• **Exercise aim**
Write out each record exactly and skip every image.
-- Supplied records follows --
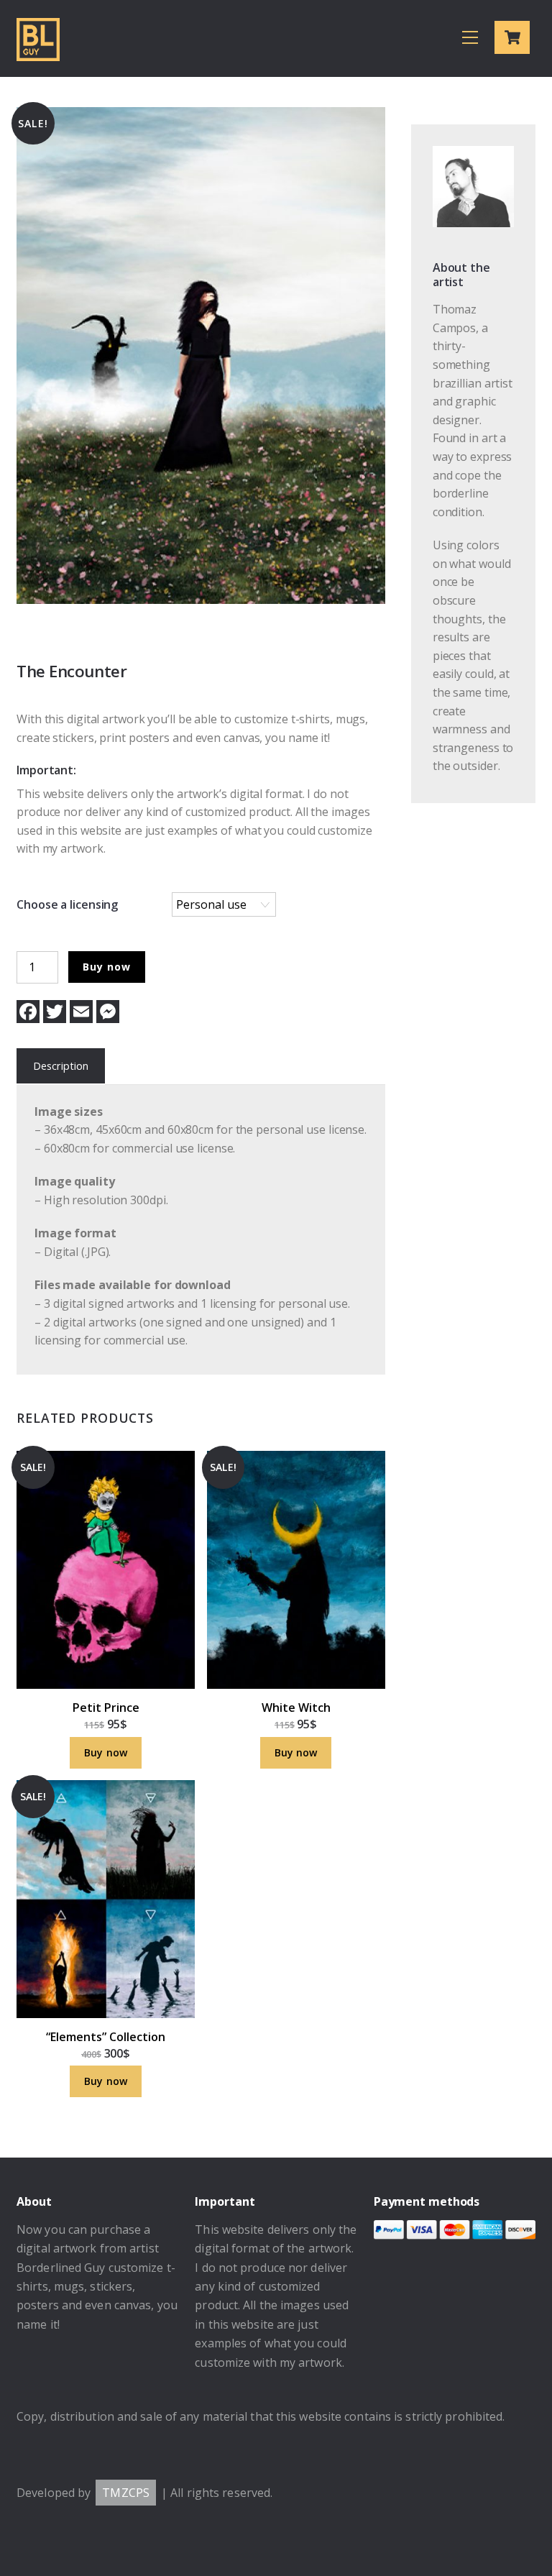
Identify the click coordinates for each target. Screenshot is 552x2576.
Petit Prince (106, 1707)
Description (60, 1066)
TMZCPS (126, 2493)
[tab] (61, 1066)
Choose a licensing (67, 904)
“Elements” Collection (105, 2037)
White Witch (296, 1707)
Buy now (106, 966)
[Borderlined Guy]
-- Supplied records concluded --
• **Written reply**
Identify the click coordinates for each target. Screenshot is 552x2576.
Petit Prince (106, 1707)
Description (60, 1066)
TMZCPS (126, 2493)
[tab] (61, 1066)
Choose a licensing (67, 904)
“Elements” Collection (105, 2037)
White Witch (296, 1707)
Buy now (106, 966)
[Borderlined Guy]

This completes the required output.